Te’omimgrot bij Jeruzalem was mogelijk centrum van zwarte kunst
Israëlische onderzoekers denken dat de Te’omim-grot ten westen van Jeruzalem in de Romeinse tijd gebruikt werd voor het oproepen van geesten. Dat concluderen ze op basis van gevonden schedels en olielampjes.
De onderzoekers, werkzaam bij de Israëlische Oudheidkundige Dienst en de Bar Ilanuniversiteit in Ramat Gan, publiceerden hun visie deze maand in ”Harvard Theological Review”.

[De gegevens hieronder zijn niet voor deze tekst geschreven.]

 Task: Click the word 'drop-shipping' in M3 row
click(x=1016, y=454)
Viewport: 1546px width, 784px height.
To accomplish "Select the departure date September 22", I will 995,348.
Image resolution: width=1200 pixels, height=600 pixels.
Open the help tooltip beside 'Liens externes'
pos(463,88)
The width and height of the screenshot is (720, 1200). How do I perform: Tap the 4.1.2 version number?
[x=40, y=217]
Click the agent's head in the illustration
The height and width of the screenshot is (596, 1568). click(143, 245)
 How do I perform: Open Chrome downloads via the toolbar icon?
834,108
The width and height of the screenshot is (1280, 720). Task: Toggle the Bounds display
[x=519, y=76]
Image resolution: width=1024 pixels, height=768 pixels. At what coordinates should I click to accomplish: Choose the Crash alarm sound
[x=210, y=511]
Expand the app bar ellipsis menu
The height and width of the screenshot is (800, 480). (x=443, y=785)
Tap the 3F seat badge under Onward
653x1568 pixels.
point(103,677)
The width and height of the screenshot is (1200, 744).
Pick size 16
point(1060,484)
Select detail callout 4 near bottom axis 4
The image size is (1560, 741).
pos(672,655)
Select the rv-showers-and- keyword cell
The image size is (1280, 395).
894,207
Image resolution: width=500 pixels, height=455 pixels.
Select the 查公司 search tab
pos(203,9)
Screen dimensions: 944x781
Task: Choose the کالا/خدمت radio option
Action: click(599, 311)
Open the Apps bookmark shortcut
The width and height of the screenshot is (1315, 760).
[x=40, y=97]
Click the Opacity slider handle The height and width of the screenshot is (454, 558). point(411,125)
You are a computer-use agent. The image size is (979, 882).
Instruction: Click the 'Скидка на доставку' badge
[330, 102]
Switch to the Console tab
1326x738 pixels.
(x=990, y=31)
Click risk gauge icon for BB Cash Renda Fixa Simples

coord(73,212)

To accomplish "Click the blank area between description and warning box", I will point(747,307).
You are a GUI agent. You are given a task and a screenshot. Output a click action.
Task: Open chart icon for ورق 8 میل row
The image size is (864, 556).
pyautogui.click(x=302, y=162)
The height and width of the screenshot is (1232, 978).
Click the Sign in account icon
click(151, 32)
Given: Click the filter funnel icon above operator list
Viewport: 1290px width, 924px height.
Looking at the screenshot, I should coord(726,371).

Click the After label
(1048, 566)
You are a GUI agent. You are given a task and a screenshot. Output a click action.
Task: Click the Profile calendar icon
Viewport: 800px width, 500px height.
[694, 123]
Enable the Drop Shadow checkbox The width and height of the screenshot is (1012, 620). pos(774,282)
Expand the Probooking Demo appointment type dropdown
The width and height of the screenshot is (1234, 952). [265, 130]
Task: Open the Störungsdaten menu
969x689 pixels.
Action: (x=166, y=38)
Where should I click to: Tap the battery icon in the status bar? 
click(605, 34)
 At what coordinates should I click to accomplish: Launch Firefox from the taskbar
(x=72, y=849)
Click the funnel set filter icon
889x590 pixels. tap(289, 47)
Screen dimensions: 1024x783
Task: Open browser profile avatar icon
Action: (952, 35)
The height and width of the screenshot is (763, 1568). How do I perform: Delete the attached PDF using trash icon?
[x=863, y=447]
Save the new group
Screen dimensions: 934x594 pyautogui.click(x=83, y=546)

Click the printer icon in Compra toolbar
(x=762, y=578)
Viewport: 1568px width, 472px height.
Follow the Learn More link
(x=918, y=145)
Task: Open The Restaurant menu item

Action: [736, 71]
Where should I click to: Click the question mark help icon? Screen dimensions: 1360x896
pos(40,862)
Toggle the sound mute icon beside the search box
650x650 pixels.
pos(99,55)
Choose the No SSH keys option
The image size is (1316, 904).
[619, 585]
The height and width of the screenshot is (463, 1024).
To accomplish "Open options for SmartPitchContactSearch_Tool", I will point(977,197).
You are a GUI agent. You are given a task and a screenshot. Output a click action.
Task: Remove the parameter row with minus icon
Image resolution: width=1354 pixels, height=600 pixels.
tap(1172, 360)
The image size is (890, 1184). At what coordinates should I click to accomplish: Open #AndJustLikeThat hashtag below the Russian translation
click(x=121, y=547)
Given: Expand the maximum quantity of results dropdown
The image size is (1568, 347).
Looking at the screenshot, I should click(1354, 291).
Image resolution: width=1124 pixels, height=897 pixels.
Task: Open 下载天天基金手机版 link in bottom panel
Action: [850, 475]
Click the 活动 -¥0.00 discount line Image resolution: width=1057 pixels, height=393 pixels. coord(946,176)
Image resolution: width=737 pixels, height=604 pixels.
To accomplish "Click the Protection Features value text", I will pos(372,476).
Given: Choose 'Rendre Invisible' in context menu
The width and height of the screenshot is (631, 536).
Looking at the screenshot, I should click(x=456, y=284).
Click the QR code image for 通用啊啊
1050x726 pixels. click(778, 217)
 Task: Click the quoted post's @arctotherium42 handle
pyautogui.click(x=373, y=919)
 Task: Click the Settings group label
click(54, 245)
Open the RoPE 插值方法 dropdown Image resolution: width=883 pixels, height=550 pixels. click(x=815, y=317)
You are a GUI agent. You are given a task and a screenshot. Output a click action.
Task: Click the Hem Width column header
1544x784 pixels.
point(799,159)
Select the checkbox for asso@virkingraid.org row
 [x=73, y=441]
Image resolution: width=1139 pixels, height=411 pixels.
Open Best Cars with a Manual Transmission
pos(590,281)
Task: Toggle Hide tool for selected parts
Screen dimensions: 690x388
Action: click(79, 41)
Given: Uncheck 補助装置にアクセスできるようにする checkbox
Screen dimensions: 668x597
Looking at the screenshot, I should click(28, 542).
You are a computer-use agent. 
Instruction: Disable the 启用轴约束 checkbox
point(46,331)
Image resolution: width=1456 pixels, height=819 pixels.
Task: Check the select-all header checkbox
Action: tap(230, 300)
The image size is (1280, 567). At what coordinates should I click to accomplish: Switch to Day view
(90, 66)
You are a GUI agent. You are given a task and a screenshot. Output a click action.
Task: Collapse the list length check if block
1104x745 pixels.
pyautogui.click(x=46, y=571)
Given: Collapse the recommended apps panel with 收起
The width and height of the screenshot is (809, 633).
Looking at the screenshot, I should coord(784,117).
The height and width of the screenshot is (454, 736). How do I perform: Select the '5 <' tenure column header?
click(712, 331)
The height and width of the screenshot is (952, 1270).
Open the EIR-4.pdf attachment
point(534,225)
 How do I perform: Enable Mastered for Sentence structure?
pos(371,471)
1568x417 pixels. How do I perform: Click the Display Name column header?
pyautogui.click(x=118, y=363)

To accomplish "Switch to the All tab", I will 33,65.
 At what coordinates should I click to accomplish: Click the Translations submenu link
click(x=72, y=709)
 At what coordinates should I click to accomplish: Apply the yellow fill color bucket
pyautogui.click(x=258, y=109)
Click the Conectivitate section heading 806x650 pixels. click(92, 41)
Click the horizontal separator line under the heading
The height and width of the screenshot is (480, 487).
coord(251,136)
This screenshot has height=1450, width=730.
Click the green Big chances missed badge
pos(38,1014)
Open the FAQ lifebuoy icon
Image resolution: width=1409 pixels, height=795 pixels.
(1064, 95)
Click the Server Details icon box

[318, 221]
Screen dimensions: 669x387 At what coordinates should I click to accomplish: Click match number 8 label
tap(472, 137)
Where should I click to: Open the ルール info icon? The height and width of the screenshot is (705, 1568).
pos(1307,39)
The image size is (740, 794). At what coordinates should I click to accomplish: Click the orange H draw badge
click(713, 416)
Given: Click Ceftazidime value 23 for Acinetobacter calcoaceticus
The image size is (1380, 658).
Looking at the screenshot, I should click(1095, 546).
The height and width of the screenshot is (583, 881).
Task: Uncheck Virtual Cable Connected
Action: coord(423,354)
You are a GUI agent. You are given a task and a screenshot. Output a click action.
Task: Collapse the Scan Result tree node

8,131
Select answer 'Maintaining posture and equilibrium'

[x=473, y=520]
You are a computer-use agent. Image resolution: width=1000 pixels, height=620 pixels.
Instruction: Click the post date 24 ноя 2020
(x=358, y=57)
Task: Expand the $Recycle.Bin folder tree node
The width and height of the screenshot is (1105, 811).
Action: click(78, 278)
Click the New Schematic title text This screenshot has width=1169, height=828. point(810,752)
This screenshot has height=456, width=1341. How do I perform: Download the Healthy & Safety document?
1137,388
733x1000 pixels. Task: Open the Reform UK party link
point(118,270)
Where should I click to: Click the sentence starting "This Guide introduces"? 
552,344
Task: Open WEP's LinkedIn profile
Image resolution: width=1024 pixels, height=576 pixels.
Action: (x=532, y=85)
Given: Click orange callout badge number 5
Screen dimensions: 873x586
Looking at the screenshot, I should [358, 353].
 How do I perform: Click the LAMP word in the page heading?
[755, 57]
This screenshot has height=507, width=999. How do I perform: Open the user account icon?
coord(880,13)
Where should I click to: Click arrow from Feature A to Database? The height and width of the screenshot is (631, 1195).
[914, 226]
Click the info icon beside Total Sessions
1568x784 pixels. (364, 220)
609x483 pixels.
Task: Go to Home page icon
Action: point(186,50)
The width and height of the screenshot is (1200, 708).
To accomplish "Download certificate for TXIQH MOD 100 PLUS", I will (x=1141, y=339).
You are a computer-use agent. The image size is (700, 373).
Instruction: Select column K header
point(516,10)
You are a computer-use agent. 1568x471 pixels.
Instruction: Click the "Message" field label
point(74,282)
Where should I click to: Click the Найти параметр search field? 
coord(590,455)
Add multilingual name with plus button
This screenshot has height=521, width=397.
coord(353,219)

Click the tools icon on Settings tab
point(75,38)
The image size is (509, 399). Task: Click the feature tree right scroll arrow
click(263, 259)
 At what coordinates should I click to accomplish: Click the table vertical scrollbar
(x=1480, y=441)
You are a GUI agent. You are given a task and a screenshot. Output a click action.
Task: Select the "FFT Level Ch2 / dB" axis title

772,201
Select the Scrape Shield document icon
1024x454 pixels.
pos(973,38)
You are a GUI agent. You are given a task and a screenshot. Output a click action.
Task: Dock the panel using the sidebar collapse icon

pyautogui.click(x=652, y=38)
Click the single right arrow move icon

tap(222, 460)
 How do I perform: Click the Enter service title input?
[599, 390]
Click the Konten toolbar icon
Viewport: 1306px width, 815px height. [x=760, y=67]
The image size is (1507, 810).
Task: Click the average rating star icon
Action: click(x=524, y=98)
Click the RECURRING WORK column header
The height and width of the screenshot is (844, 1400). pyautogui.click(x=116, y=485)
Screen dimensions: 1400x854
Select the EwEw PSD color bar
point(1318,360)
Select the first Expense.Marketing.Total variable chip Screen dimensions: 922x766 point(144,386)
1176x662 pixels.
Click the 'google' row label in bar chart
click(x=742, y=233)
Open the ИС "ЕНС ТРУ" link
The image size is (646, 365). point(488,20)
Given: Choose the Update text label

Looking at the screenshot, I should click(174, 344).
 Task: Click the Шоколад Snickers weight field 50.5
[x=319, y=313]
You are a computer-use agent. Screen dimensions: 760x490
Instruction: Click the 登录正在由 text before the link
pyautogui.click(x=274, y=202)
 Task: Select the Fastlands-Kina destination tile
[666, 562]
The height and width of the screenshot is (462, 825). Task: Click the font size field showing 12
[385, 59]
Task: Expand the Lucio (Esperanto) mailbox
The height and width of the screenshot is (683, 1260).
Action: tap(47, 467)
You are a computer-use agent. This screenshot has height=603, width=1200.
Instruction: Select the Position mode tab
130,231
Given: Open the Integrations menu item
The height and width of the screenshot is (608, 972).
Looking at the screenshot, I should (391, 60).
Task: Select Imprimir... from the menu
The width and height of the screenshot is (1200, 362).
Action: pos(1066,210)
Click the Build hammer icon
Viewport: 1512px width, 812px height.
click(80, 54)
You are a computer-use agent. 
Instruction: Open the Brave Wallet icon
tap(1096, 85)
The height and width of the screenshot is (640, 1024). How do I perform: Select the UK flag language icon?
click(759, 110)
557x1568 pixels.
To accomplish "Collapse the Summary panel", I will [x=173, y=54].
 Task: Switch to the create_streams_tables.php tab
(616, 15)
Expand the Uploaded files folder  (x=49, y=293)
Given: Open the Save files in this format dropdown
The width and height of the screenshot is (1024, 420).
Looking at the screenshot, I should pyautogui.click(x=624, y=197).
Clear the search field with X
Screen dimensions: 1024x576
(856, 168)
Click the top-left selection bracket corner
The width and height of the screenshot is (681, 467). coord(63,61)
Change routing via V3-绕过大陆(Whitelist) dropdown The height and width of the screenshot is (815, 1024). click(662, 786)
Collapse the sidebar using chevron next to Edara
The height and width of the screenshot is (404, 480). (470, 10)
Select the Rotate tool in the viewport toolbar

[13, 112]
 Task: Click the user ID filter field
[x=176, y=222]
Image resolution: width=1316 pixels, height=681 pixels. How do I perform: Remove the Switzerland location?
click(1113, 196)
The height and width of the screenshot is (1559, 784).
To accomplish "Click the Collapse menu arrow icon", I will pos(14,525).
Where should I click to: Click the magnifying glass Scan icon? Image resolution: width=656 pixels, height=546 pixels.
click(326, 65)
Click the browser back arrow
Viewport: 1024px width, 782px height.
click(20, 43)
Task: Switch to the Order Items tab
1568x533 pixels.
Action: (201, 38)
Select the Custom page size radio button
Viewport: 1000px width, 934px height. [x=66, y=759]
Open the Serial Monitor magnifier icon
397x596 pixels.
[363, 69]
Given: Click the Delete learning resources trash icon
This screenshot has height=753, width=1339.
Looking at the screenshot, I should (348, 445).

De grot in het bergland van Judea wordt sinds 1873 onderzocht. De laatste tientallen jaren werden in verborgen kamers 120 olielampjes, potten, wapens en verschillende schedels gevonden. Deze combinatie van voorwerpen werd volgens oude bronnen gebruikt om geesten op te roepen en te communiceren met de doden, een praktijk die bekend staat als ”zwarte kunst”. Dat de voorwerpen verstopt waren in moeilijk bereikbare spleten, sterkt de onderzoekers in hun veronderstelling.
De onderzoekers denken dat vooral heidenen de grot gebruikten, omdat er in de laat-Romeinse tijd niet-Joden in die omgeving woonden. Rabbijnen uit die tijd blijken wel op de hoogte te zijn geweest van de praktijk van zwarte kunst in grotten.